● **Provided information**:
----

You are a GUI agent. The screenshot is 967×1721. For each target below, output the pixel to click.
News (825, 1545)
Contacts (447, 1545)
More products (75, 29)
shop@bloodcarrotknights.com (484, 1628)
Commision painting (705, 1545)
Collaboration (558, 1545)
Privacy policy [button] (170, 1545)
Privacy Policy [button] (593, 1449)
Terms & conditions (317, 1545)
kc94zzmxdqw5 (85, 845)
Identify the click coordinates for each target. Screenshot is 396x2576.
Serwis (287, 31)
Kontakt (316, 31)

----

● **Directions**:
Rewrite all of the data above with every "Collaboration" changed to "Partnership", leaving everything else the same.

● **Reply**:
You are a GUI agent. The screenshot is 967×1721. For each target below, output the pixel to click.
News (825, 1545)
Contacts (447, 1545)
More products (75, 29)
shop@bloodcarrotknights.com (484, 1628)
Commision painting (705, 1545)
Partnership (558, 1545)
Privacy policy [button] (170, 1545)
Privacy Policy [button] (593, 1449)
Terms & conditions (317, 1545)
kc94zzmxdqw5 (85, 845)
Identify the click coordinates for each target. Screenshot is 396x2576.
Serwis (287, 31)
Kontakt (316, 31)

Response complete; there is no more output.